> [OBJECTIVE]
Reproduce the Smith v. State opinion below in full, word for word.

Smith v. State

88 Ga. App. 778 | Ga. Ct. App. | 1953

Townsend, J.

Special grounds 4, 5, and 6 of the amended motion for new trial complain of the following excerpt from the charge of the court: “Intent to murder is shown by the evidence, by what kind of instrument was used, and how it was used, whether it was used to shoot at a man,” As stated in Manders v. State, 69 Ga. App. 875 (4) (27 S. E. 2d 105): “In a trial for assault with intent to murder, the question of intent is for the jury. To authorize a conviction for an assault with intent to murder, a deliberate intent to kill must be shown at the time of the assault. Such intent may be inferred by the jury from the nature of the instrument used in making the assault, the manner of its use, the nature of the wound inflicted, and the duration of the resulting injuries. Reece v. State, 60 Ga. App. 195 (3 S. E. 2d 229).” Intent to kill is a matter for the determination of the jury. Jackson v. State, 56 Ga. App. 374 (1) (192 S. E. 633); Griffin v. State, 50 Ga. App. 213 (1) (177 S. E. 511). There was testimony as to the weapon used (a shotgun), the method of its procurement and use, and the distance between the victim and his assailant at the time of firing, from which circumstances the jury would have been enabled to reach a conclusion as to the defendant’s intent even in the absence of testimony as to the size or duration of the wounds actually inflicted. Accordingly, the defendant’s contentions that the charge as given was a conclusion of fact and as a matter of law removed from the jury the question of the defendant’s intent, to his prejudice, is without merit.

> [RAW RECORDS]

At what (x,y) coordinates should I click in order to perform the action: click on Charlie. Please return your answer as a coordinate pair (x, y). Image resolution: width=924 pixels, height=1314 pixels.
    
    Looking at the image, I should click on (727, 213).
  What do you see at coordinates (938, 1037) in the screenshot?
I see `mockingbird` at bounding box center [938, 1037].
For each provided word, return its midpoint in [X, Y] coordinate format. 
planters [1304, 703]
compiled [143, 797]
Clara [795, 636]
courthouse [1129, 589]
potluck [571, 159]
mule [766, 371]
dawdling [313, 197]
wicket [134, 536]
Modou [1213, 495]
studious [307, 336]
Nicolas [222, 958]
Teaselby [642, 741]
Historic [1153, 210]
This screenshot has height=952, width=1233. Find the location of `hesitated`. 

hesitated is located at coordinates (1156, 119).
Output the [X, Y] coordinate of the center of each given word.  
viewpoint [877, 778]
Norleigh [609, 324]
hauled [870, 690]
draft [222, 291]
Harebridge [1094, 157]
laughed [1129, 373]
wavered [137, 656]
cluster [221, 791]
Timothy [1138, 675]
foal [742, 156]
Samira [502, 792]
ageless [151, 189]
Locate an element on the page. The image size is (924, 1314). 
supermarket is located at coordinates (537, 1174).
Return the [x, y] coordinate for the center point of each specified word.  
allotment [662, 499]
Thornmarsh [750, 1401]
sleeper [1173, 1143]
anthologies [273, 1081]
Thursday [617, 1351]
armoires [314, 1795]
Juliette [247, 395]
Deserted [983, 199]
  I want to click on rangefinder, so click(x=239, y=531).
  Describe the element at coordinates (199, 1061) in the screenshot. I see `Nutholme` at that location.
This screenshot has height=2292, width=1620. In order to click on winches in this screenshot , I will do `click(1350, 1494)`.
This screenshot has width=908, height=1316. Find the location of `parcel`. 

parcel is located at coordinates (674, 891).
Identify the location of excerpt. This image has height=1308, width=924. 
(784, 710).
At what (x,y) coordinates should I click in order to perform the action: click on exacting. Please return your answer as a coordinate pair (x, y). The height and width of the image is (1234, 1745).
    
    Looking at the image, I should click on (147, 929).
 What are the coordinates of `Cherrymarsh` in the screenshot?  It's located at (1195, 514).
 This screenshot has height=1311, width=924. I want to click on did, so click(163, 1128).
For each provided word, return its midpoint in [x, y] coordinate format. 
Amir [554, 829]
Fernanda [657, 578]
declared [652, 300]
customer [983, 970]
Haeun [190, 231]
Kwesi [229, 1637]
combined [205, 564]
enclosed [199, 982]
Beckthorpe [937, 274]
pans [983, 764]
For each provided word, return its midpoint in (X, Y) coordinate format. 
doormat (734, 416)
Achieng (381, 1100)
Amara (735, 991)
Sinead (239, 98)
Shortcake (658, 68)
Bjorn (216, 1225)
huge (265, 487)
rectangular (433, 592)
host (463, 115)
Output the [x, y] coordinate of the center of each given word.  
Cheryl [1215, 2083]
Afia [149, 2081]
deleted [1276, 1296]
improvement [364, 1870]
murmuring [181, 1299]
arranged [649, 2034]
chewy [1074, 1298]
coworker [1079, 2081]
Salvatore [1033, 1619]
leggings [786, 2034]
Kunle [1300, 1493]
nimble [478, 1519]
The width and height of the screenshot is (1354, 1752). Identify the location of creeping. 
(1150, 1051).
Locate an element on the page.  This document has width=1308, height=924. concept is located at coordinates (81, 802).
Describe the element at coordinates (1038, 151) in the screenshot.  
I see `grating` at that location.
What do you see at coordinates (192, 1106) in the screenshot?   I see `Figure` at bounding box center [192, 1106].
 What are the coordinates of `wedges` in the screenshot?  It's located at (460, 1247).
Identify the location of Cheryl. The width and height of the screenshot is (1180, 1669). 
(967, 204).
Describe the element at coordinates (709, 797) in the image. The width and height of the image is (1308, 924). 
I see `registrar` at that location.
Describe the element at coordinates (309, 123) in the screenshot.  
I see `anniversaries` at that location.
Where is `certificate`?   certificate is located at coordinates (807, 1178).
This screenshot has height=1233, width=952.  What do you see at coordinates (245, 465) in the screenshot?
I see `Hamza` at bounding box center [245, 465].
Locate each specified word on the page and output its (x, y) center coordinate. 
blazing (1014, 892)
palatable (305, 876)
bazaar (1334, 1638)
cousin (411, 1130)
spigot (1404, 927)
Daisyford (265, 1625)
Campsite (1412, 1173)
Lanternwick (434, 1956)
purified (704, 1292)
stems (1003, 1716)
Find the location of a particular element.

> [SOLUTION FOR THIS PROBLEM]
Smith v. State

88 Ga. App. 778 | Ga. Ct. App. | 1953

Townsend, J.

Special grounds 4, 5, and 6 of the amended motion for new trial complain of the following excerpt from the charge of the court: “Intent to murder is shown by the evidence, by what kind of instrument was used, and how it was used, whether it was used to shoot at a man,” As stated in Manders v. State, 69 Ga. App. 875 (4) (27 S. E. 2d 105): “In a trial for assault with intent to murder, the question of intent is for the jury. To authorize a conviction for an assault with intent to murder, a deliberate intent to kill must be shown at the time of the assault. Such intent may be inferred by the jury from the nature of the instrument used in making the assault, the manner of its use, the nature of the wound inflicted, and the duration of the resulting injuries. Reece v. State, 60 Ga. App. 195 (3 S. E. 2d 229).” Intent to kill is a matter for the determination of the jury. Jackson v. State, 56 Ga. App. 374 (1) (192 S. E. 633); Griffin v. State, 50 Ga. App. 213 (1) (177 S. E. 511). There was testimony as to the weapon used (a shotgun), the method of its procurement and use, and the distance between the victim and his assailant at the time of firing, from which circumstances the jury would have been enabled to reach a conclusion as to the defendant’s intent even in the absence of testimony as to the size or duration of the wounds actually inflicted. Accordingly, the defendant’s contentions that the charge as given was a conclusion of fact and as a matter of law removed from the jury the question of the defendant’s intent, to his prejudice, is without merit.